Sift the listing for lines that hold the string "height" and pull them out.

--- DATA EXCERPTS Enclosed Below ---

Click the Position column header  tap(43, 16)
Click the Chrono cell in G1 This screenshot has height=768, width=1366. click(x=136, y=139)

--- End of Enclosed DATA EXCERPTS ---
--- DATA EXCERPTS Enclosed Below ---

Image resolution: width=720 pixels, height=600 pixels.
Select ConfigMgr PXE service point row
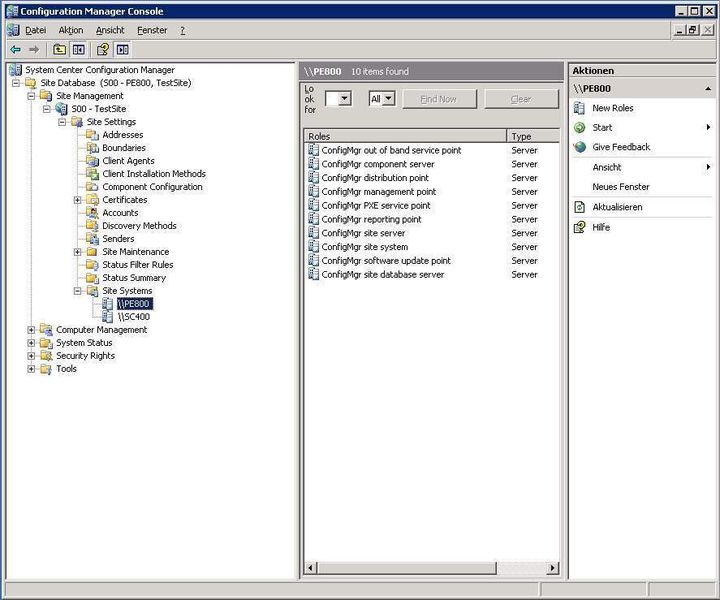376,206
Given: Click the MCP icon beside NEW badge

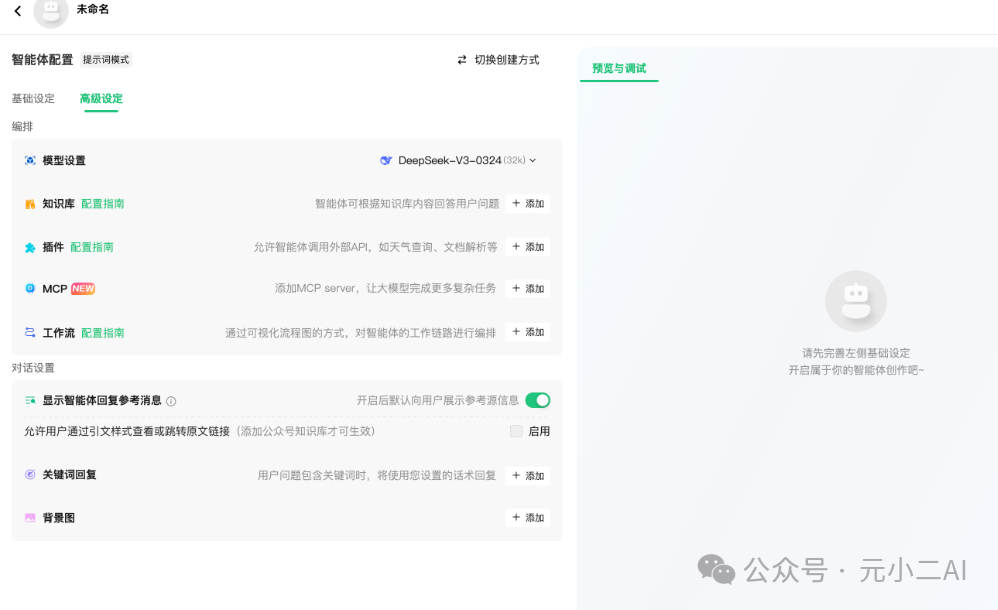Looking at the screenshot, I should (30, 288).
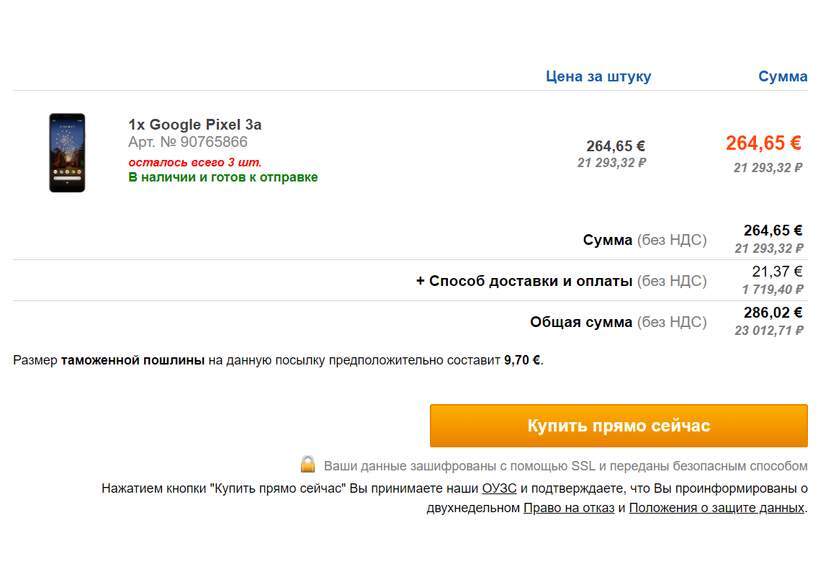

--- End of Enclosed DATA EXCERPTS ---

RESULT OF THE EXERCISE =
Click the Chrono cell in G1 This screenshot has height=768, width=1366. click(x=136, y=139)
Image resolution: width=720 pixels, height=600 pixels.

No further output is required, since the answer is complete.